◆ EXERCISES ◆
1. According to the PopnnAUGRU documentation, what is the seed parameter used to create?
2. Decide whether each statement agrees with the PopnnAUGRU documentation. Answer yes or no, and quote the words that decide it.
(a) The layer is a time-major implementation.
(b) The activation parameter defaults to "relu".
(c) The partials_dtype parameter may be set to tf.float64.
3. List every accepted value for the activation parameter in the PopnnAUGRU documentation.

◆ READING PASSAGE ◆
»»
23. IPU TensorFlow Addons Python API

23.1. TensorFlow layers

23.1.1. TensorFlow layers made for IPU TensorFlow

class ipu_tensorflow_addons.layers.PopnnAUGRU(num_units, dtype=tf.float32, partials_dtype=tf.float32, seed=None, weights_initializer=None, bias_initializer=None, activation='tanh', recurrent_activation='sigmoid', return_state=True, name=None, reset_after=False, available_memory_proportion_fwd=None, available_memory_proportion_bwd=None, options=None, options_bwd=None)

XLA compatible, time-major Popnn implementation of an AUGRU layer.

Below is a typical workflow:

with tf.Graph().as_default():
  augru = PopnnAUGRU(num_units, ...)

  outputs, output_state = augru(inputs, initial_state, training=True)
__init__(num_units, dtype=tf.float32, partials_dtype=tf.float32, seed=None, weights_initializer=None, bias_initializer=None, activation='tanh', recurrent_activation='sigmoid', return_state=True, name=None, reset_after=False, available_memory_proportion_fwd=None, available_memory_proportion_bwd=None, options=None, options_bwd=None)

Creates a PopnnAUGRU model from model spec.

Parameters
  • num_units – the number of units within the RNN model.

  • dtype – tf.float16 or tf.float32

  • partials_dtype – the type used by Popnn to perform partial calculations. Either tf.float16 or tf.float32.

  • seed – A Python integer. Used to create the default Glorot uniform initializer weights_initializer.

  • weights_initializer – starting value to initialize the weight (default is Glorot uniform initializer).

  • activation – Activation function. Defaults to “tanh”. Accepted values: “tanh”, “relu”, “softmax”, “sigmoid”, “hard_sigmoid”.
««
◆ RECORD EXTRACTS ◆
»»
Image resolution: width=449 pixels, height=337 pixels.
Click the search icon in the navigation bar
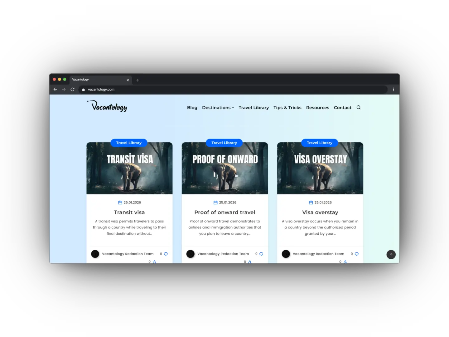[x=359, y=107]
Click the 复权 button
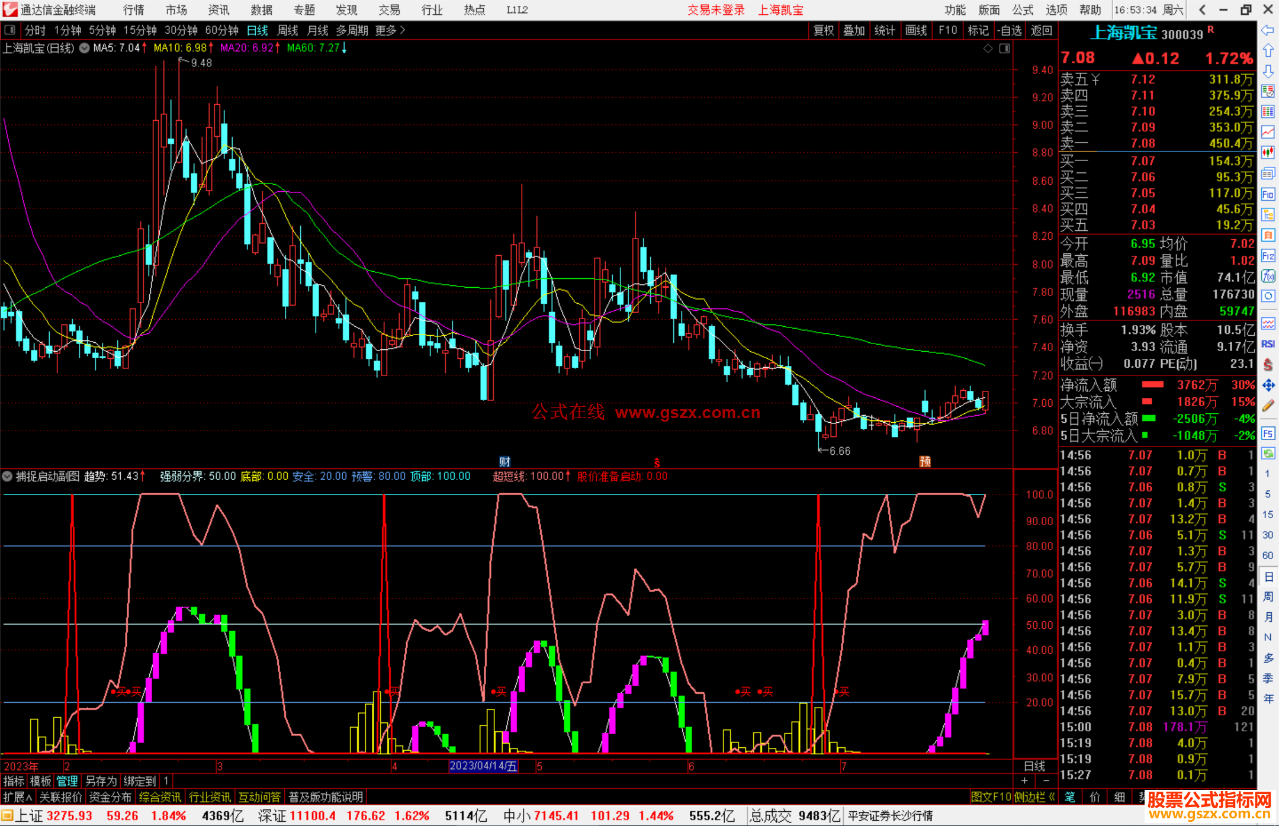Viewport: 1279px width, 826px height. click(824, 30)

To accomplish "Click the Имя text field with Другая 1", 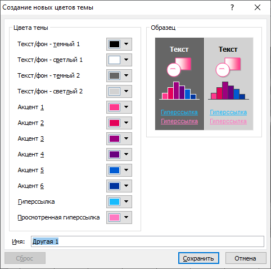I will point(147,241).
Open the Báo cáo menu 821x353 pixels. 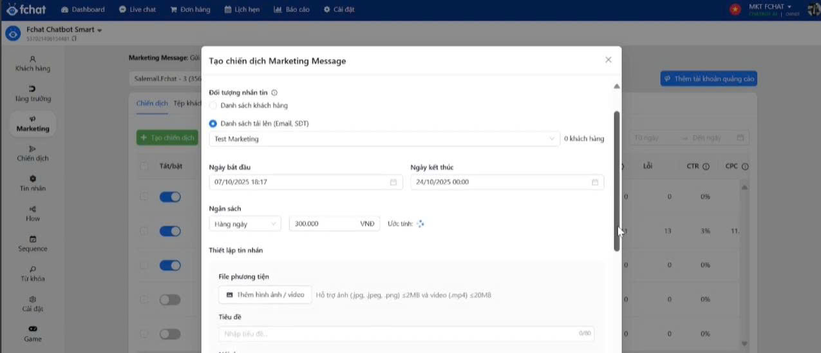[290, 10]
««
◆ THE REPLIES ◆
1. The default Glorot uniform initializer weights_initializer.

2.
(a) Yes: "XLA compatible, time-major Popnn implementation of an AUGRU layer."
(b) No: "Defaults to “tanh”."
(c) No: "Either tf.float16 or tf.float32."

3. “tanh”, “relu”, “softmax”, “sigmoid”, “hard_sigmoid”